* _SUPPLIED DATA_
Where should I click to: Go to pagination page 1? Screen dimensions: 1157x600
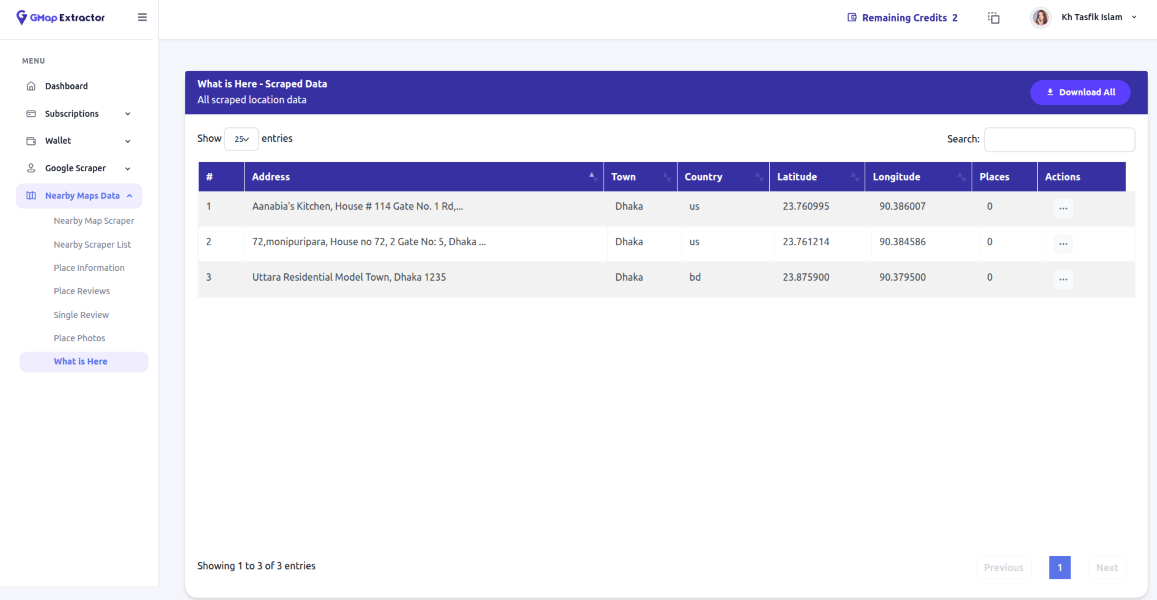pos(1059,567)
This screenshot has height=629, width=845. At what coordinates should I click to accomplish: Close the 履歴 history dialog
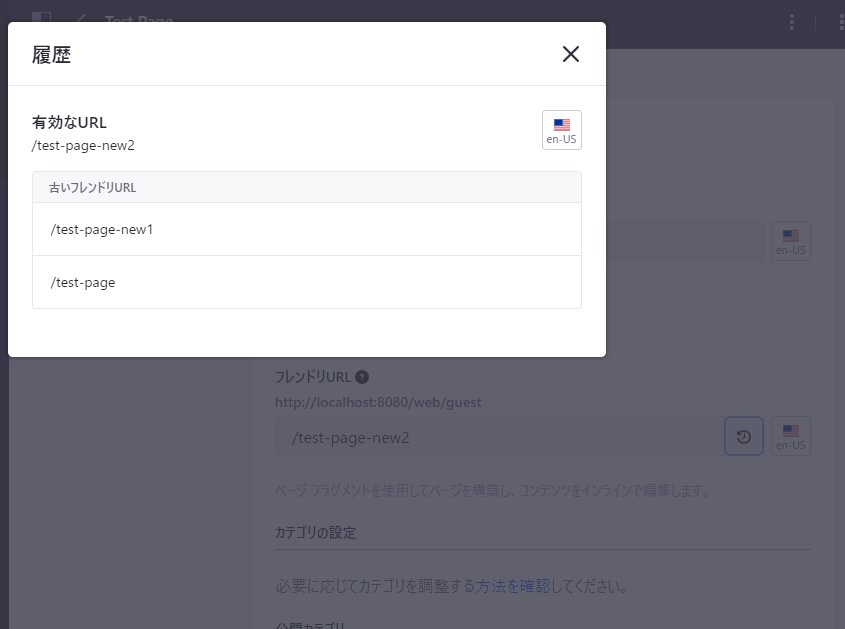point(571,54)
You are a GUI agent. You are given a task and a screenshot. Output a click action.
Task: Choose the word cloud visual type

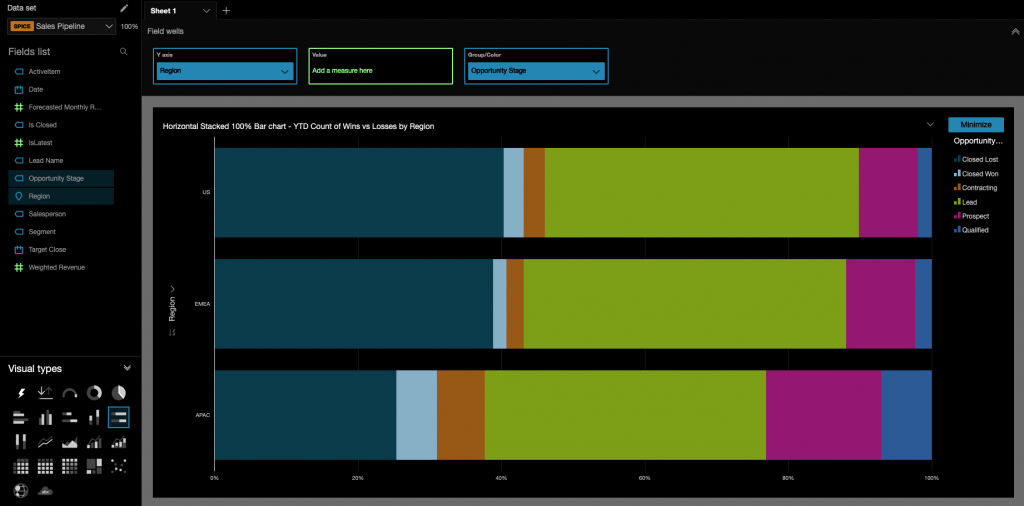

* _WHAT THE TASK ASKS_
Transcribe each of the entries above word for word, leaving the pictures out.

* _REPLY_
Where should I click to: Go to pagination page 1? Screen dimensions: 1157x600
pos(1059,567)
This screenshot has height=629, width=845. At what coordinates should I click to accomplish: Close the 履歴 history dialog
point(571,54)
You are a GUI agent. You are given a task and a screenshot. Output a click action.
Task: Choose the word cloud visual type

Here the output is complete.